Report only the number of lines in this material that include "computer".

= = = = =

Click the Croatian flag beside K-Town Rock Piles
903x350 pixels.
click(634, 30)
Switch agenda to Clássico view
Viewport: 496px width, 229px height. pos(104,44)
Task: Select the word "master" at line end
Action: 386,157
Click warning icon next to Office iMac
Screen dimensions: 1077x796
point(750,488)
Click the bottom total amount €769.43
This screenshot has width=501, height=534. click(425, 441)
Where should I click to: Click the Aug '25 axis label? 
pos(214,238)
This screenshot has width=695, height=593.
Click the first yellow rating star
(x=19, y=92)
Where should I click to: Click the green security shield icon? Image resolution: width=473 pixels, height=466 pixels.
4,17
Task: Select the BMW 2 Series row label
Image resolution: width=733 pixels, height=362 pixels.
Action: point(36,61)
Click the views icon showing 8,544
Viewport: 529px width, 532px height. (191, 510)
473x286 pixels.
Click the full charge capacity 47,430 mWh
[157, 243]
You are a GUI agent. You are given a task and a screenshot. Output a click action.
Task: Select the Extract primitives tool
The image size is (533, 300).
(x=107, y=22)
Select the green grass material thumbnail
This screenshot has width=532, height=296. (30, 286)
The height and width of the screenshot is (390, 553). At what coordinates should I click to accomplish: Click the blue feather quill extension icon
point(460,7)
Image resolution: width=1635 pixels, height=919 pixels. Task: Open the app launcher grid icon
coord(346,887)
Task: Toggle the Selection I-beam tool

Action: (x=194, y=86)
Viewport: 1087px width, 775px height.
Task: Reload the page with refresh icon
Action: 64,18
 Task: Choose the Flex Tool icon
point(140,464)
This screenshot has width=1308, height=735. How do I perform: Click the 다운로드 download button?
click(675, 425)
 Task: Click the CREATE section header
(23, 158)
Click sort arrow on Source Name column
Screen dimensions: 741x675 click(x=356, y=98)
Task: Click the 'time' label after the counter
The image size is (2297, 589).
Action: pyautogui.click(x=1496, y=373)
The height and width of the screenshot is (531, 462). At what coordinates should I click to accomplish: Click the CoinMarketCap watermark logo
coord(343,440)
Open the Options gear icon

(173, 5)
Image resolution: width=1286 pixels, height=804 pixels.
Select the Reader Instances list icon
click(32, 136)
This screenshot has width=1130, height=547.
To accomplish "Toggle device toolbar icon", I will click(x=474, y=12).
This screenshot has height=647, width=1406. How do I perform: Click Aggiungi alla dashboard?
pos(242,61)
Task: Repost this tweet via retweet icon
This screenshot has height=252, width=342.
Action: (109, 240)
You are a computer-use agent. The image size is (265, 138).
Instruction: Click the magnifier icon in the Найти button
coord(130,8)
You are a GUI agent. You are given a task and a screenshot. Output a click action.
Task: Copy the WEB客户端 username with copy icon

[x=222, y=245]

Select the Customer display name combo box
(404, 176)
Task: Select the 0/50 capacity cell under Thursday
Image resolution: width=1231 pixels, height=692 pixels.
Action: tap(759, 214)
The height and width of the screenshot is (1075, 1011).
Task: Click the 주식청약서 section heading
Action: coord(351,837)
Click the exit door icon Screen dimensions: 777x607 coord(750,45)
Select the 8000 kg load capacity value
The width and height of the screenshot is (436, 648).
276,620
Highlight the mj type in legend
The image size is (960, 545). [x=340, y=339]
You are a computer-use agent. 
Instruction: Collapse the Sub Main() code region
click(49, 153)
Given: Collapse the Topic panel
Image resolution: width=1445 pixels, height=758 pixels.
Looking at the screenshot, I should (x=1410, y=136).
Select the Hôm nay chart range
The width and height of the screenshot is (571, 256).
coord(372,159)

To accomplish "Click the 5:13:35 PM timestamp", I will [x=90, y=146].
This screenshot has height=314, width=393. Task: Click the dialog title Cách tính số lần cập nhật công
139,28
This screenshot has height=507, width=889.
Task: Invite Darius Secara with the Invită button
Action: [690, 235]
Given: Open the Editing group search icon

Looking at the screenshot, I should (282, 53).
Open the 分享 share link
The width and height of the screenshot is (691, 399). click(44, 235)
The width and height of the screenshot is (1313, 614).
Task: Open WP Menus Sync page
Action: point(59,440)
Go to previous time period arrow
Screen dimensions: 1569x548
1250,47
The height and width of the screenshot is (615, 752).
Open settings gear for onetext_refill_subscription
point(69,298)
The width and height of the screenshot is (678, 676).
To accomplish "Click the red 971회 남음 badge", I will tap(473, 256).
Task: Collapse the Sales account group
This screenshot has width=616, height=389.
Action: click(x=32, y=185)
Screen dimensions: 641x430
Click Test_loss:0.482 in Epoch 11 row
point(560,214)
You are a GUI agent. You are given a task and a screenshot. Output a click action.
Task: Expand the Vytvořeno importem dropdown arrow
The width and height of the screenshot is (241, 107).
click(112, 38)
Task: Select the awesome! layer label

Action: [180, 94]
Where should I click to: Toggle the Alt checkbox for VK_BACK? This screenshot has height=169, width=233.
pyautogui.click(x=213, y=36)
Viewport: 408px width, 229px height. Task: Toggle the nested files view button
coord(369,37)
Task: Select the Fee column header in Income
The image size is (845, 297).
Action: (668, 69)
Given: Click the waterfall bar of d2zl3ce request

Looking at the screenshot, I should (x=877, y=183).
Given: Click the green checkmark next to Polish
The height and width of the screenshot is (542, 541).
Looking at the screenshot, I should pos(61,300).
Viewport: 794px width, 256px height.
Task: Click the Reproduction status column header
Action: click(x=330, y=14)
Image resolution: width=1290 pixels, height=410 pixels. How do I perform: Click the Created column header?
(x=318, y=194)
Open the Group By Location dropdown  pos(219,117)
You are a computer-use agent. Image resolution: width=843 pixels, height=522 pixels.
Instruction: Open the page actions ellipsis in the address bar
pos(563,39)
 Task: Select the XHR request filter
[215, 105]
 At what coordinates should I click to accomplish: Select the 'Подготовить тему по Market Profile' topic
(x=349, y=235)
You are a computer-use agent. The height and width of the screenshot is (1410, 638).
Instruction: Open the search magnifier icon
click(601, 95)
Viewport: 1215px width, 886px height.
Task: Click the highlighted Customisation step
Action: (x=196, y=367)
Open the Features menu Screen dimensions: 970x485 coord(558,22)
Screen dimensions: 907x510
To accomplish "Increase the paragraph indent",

= = = = =

= YOUR SOLUTION =
4